La Corée du Nord pourrait tester une nouvelle tête nucléaire à n’importe quel moment. Et la Fed est sur la bonne voie pour augmenter les taux en juin et réduire son bilan (réduction de la masse monétaire) malgré la faiblesse économique. C’est une recette parfaite pour une correction du marché (au mieux), ou une récession et une panique dans le pire des cas. Le marché boursier présente une longue liste de caractéristiques qui correspondent à un état de bulle. Mais cela ne signifie pas que les actions s’effondreront demain. C’est justement quand vous pensez que les bulles ne peuvent pas persister qu’elles le font, et continuent à aller plus haut jusqu’à ce que le dernier baissier jette l’éponge. Ensuite, elles éclatent. Que cela se produise cet été ou l’année prochaine est impossible à dire. Mais cela se produira lorsque vous vous y attendrez le moins, et sans raison apparente (bien que les analystes vont élaborer rapidement des causes pertinentes après les faits).

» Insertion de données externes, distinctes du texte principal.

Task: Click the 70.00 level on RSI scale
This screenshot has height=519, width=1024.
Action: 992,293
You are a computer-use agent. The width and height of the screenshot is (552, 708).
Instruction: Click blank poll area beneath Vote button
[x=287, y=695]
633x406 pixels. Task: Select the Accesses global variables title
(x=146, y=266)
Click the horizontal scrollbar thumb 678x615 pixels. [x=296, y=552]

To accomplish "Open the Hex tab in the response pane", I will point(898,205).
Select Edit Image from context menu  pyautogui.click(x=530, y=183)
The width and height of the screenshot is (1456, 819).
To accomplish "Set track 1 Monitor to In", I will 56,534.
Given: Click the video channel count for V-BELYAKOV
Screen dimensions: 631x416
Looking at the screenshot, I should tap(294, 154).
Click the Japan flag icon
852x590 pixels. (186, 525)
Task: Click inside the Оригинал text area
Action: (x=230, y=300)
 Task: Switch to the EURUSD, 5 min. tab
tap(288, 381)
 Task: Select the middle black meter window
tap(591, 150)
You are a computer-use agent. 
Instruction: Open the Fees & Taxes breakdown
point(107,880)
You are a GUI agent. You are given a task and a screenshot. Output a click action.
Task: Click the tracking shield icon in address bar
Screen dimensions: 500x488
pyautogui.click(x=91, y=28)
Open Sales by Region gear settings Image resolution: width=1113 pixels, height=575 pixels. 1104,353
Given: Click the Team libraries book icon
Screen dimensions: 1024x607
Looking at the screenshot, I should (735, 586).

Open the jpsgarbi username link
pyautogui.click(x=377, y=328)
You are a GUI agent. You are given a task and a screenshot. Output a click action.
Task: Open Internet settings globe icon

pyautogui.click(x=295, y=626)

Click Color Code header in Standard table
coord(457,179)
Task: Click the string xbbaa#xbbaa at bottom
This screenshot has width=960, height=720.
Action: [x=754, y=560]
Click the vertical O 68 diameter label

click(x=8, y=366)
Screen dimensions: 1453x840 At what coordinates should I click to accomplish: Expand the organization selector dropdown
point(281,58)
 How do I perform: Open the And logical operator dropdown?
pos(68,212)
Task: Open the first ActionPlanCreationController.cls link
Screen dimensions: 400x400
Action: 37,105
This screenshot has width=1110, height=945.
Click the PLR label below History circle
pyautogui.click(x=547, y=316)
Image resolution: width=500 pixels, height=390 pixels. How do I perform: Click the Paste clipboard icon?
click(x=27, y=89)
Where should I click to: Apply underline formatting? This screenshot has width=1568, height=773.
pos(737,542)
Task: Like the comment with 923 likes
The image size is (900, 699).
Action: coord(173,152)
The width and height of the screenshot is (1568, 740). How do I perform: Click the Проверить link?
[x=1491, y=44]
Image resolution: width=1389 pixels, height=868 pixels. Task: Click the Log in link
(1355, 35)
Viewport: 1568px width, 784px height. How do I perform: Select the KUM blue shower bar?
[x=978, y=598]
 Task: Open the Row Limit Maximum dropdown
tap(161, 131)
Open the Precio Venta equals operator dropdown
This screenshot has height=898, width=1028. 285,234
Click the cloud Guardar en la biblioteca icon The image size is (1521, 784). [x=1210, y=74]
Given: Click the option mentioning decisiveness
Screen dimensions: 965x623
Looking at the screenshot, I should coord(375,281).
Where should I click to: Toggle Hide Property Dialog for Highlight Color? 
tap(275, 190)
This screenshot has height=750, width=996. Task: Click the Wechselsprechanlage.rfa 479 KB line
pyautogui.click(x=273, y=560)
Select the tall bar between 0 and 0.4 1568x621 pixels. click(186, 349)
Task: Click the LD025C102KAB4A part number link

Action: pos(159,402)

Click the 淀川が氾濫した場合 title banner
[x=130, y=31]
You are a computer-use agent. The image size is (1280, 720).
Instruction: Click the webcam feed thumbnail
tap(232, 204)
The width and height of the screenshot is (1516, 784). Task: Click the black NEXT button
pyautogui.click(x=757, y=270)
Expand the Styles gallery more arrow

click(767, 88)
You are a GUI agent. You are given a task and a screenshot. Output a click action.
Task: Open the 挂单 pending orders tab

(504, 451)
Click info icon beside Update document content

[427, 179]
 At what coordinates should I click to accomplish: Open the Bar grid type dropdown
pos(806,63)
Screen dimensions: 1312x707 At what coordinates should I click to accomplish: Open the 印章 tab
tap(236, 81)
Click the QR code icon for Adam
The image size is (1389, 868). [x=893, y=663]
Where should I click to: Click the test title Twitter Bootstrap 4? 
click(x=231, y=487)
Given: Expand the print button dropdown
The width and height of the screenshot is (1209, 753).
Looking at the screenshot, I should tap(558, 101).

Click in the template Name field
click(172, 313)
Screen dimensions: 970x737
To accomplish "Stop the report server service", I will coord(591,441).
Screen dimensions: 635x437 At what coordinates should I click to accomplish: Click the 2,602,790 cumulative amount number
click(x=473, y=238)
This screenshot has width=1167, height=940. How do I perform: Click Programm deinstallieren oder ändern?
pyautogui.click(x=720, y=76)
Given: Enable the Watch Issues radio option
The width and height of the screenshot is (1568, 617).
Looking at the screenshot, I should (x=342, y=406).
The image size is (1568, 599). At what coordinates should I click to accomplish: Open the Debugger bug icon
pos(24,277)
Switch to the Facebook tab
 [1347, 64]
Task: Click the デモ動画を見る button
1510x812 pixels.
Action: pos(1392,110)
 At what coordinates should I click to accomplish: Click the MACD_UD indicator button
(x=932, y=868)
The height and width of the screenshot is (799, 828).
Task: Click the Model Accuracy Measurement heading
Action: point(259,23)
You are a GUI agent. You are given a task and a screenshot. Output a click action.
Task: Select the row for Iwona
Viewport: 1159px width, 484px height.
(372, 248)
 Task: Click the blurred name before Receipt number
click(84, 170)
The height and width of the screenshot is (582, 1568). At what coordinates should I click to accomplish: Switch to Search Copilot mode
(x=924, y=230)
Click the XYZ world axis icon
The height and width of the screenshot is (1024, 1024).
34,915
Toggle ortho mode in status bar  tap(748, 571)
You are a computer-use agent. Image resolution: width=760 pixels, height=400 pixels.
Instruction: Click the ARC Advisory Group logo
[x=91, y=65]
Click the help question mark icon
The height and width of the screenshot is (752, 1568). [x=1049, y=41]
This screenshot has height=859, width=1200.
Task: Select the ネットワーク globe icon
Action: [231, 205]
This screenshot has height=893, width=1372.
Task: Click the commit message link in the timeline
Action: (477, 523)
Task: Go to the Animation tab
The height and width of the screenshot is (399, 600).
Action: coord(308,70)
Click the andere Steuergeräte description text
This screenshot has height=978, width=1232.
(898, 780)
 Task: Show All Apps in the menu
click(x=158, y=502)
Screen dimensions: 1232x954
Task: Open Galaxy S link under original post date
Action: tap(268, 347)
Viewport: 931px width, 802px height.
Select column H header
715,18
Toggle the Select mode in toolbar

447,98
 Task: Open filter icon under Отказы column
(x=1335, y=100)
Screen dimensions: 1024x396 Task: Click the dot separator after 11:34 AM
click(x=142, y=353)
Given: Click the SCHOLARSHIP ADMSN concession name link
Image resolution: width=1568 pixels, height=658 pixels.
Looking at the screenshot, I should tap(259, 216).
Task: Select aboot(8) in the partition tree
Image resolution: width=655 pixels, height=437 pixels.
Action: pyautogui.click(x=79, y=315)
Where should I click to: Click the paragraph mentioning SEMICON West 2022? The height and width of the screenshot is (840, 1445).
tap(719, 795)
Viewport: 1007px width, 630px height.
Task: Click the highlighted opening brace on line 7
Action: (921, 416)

Etant donné l’incertitude de la politique américaine et le timing d’une correction inévitable du marché boursier, c’est actuellement un bon moment pour augmenter votre allocation en espèces. Ce que vous abandonnez en termes de rendement sera plus que compensé en évitant les lourdes pertes de la correction et en pouvant faire des bonnes affaires lorsque la correction aura lieu. La trésorerie de Warren Buffett s’élève à 100 milliards de dollars. Il sait ce qui se passe. Maintenant, vous le savez aussi.